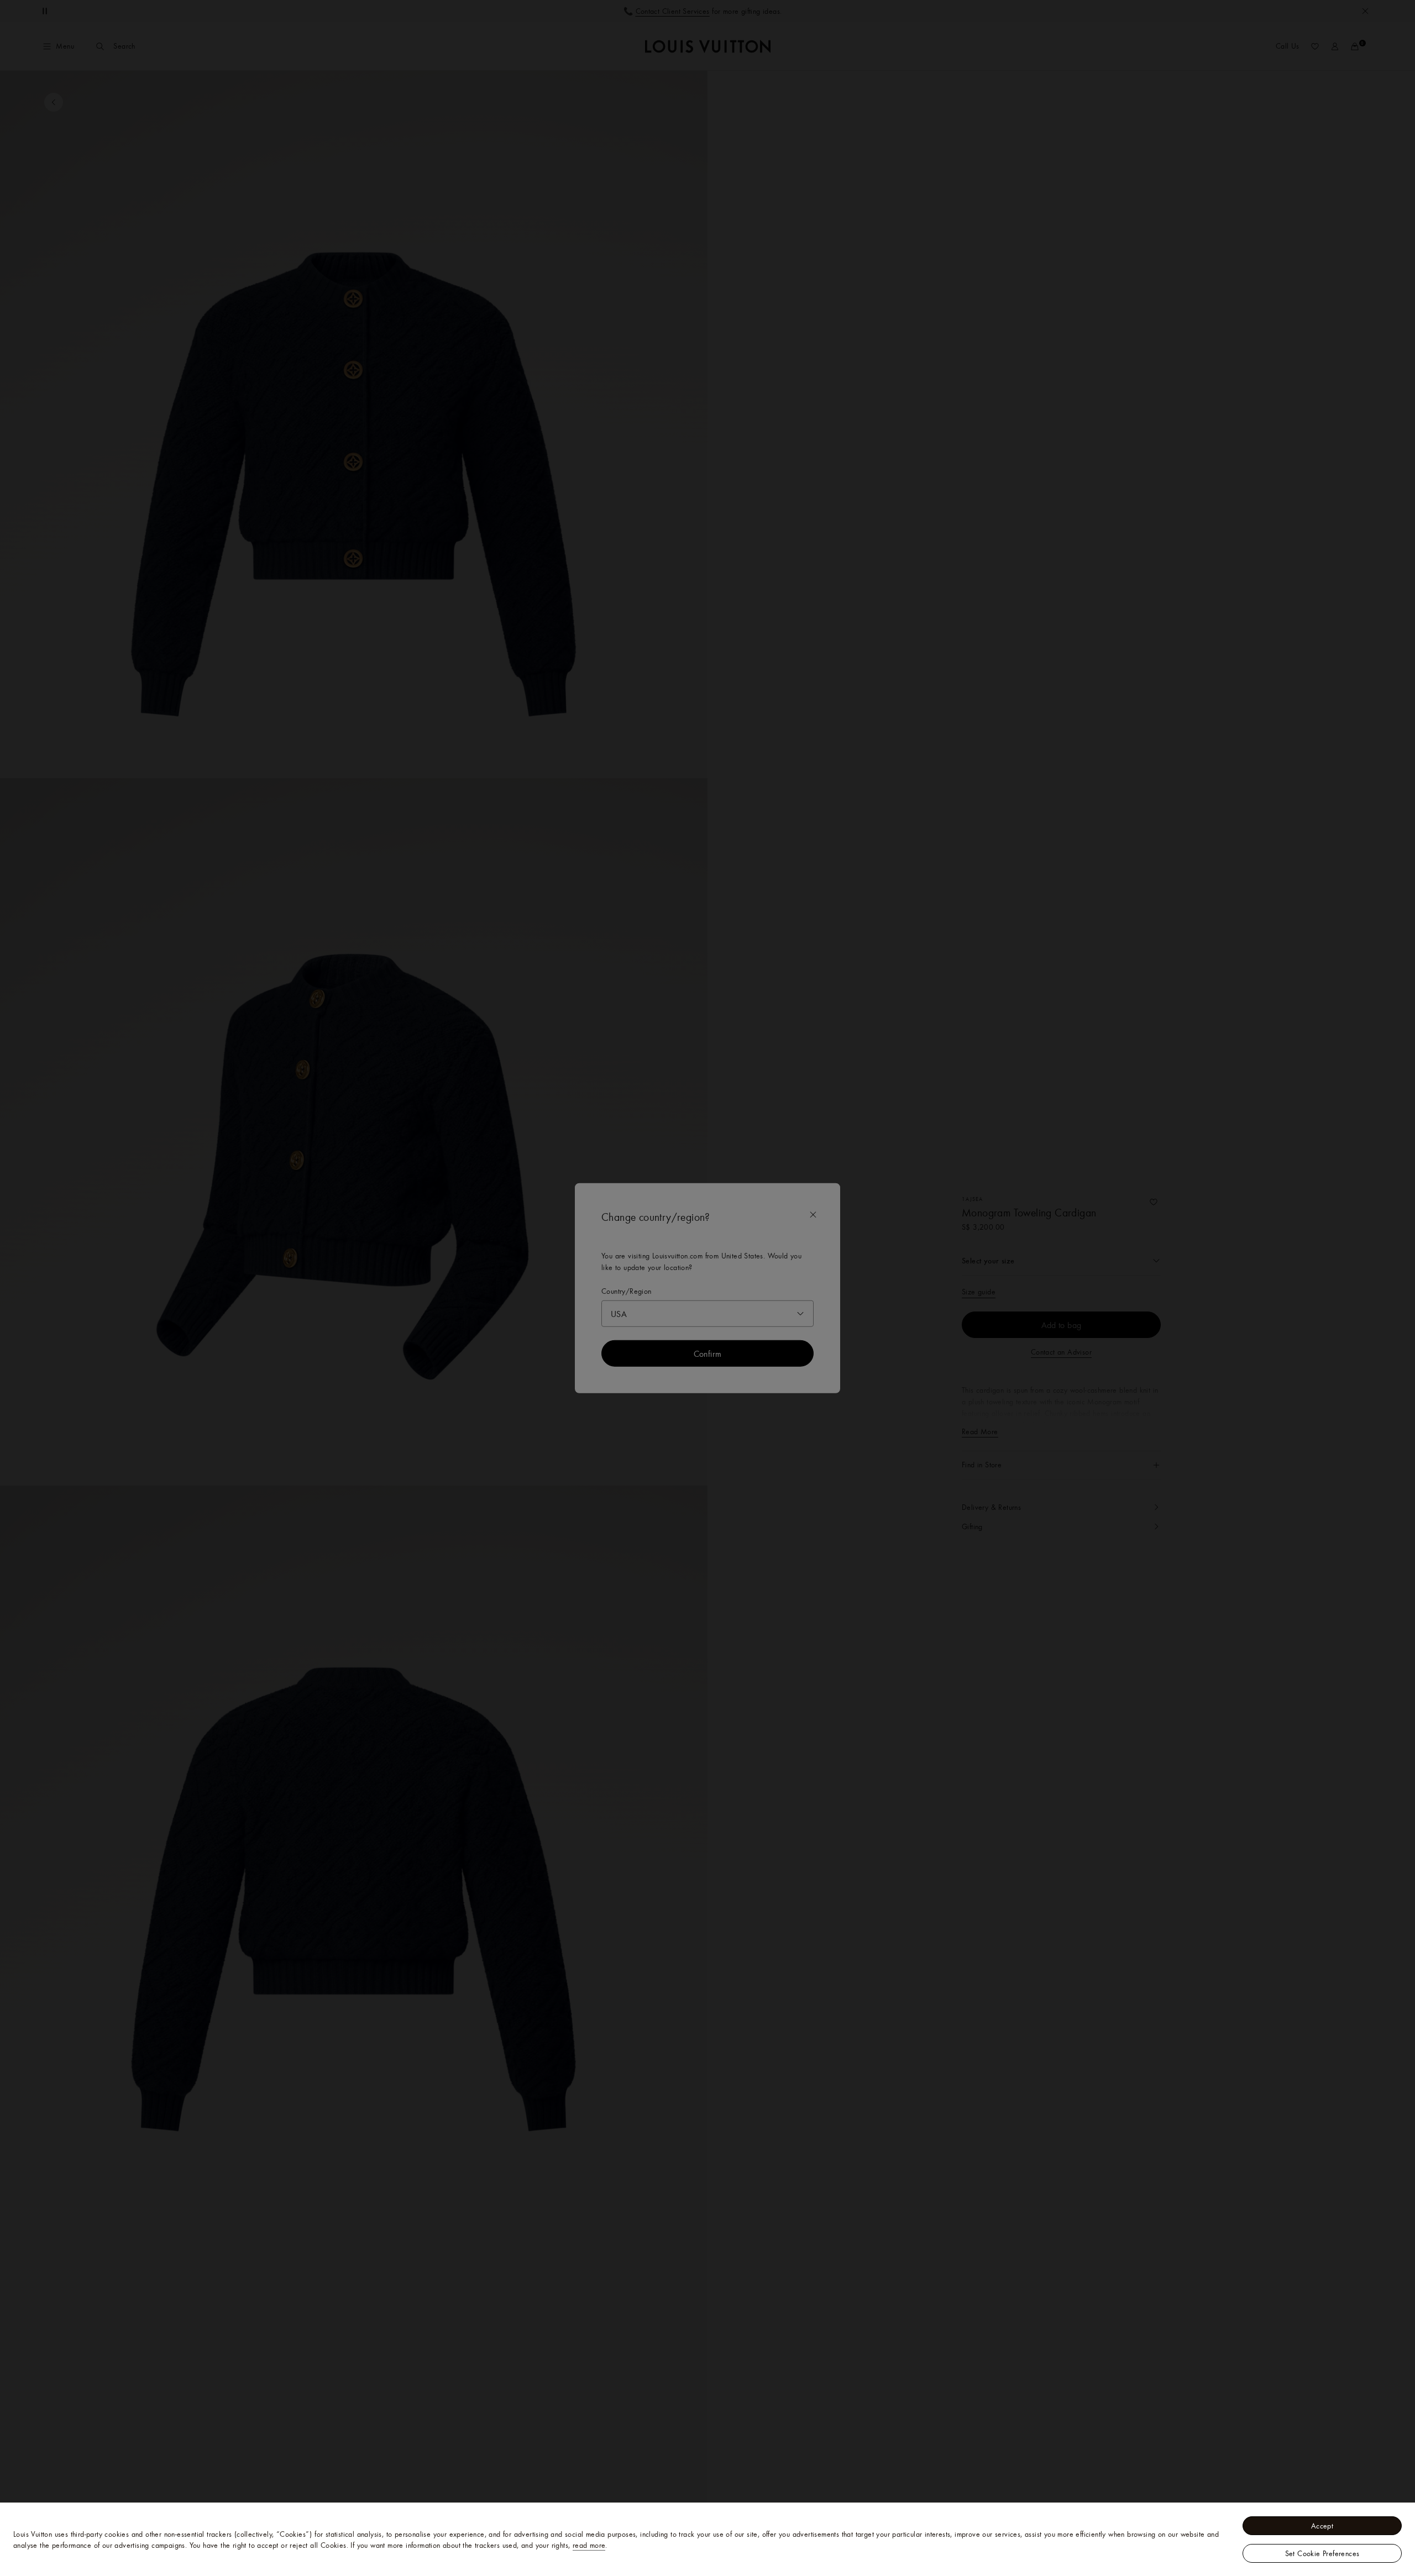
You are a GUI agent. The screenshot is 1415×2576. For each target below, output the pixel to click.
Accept (1322, 2526)
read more (589, 2545)
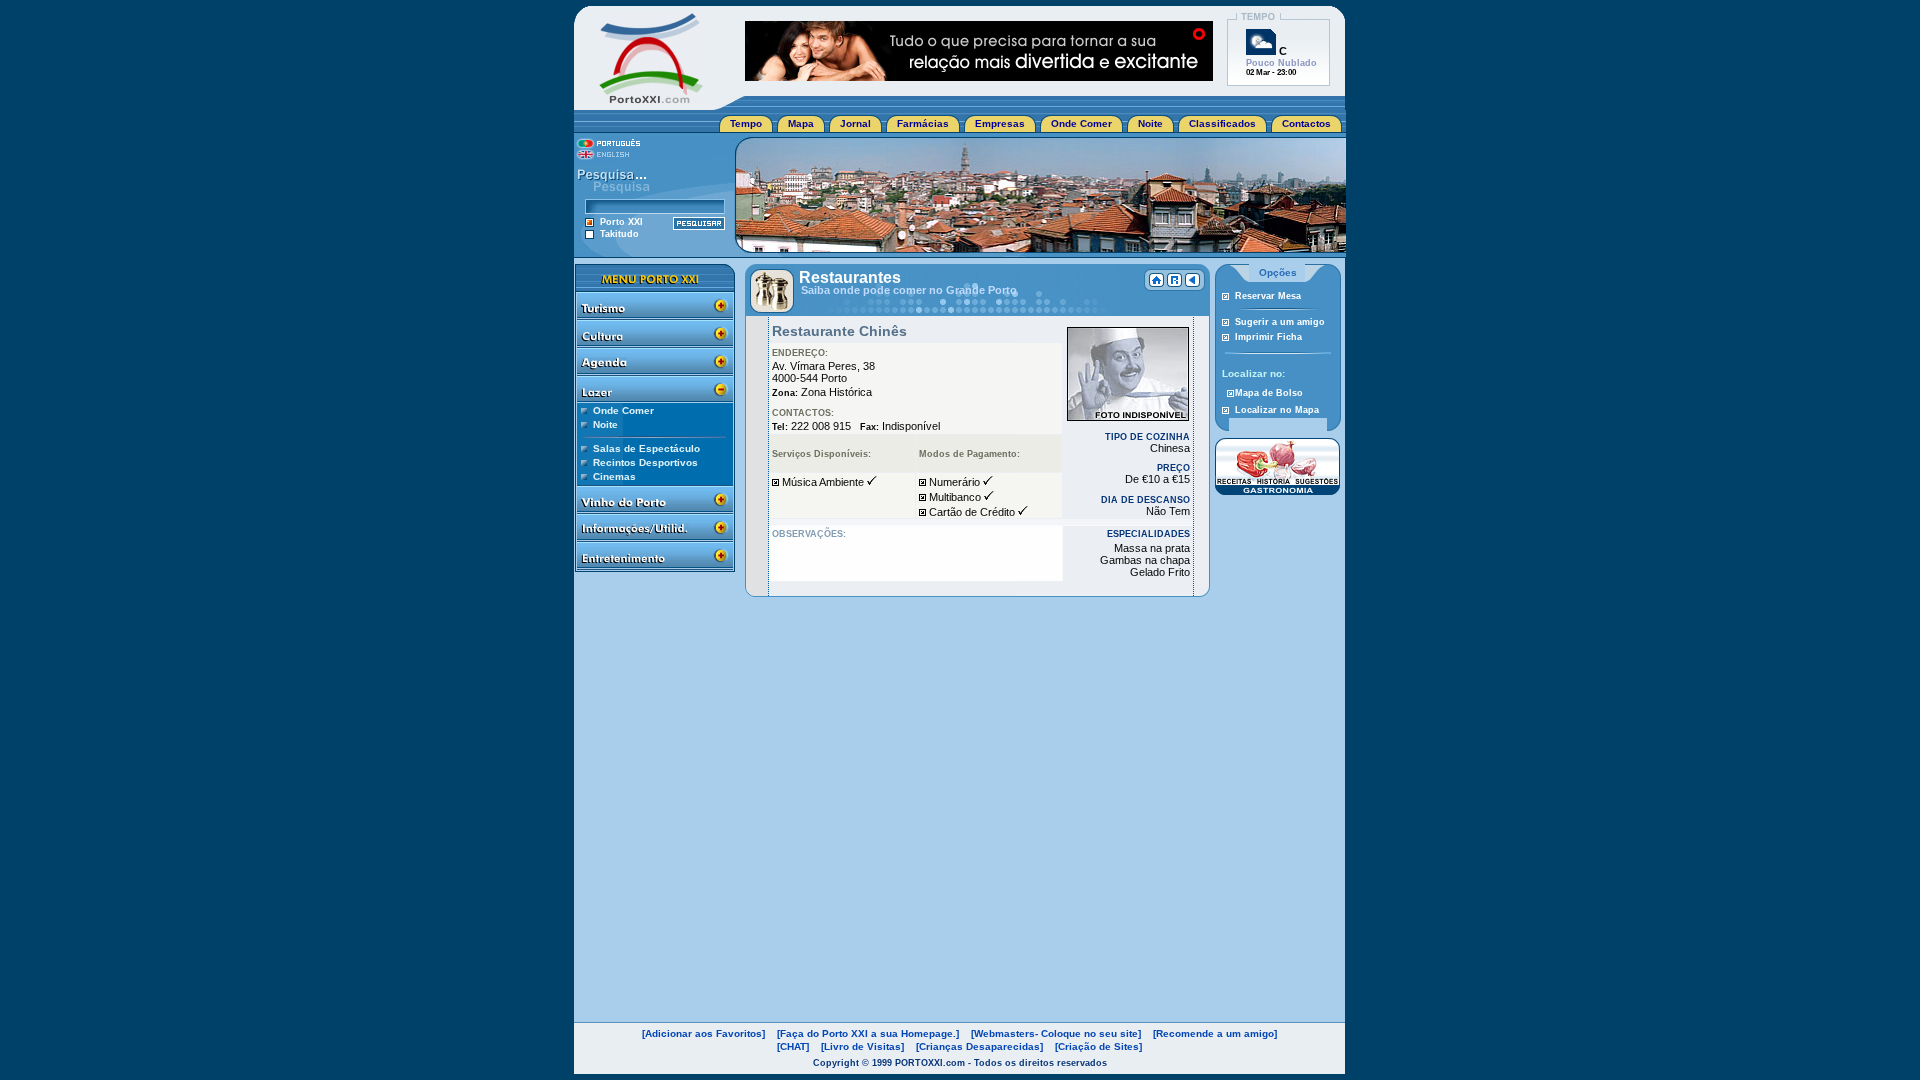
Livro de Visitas (862, 1046)
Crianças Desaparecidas (979, 1046)
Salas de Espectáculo (646, 448)
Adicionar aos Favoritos (703, 1033)
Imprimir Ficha (1268, 337)
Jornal (855, 123)
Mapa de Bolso (1269, 393)
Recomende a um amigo (1215, 1033)
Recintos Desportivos (645, 462)
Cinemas (614, 476)
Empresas (1000, 123)
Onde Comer (1081, 123)
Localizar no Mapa (1277, 410)
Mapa (801, 123)
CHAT (793, 1046)
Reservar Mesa (1268, 296)
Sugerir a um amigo (1280, 322)
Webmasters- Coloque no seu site (1056, 1033)
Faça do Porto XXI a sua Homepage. (868, 1033)
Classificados (1222, 123)
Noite (1150, 123)
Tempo (746, 123)
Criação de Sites (1098, 1046)
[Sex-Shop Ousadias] (979, 75)
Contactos (1306, 123)
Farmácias (923, 123)
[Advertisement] (1277, 625)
****************************************
> [WHAT IS REQUIRED] Look at the records above. Copy every line where the string "Mapa" occurs.

> [SOLUTION FOR THIS EXERCISE]
Mapa de Bolso (1269, 393)
Localizar no Mapa (1277, 410)
Mapa (801, 123)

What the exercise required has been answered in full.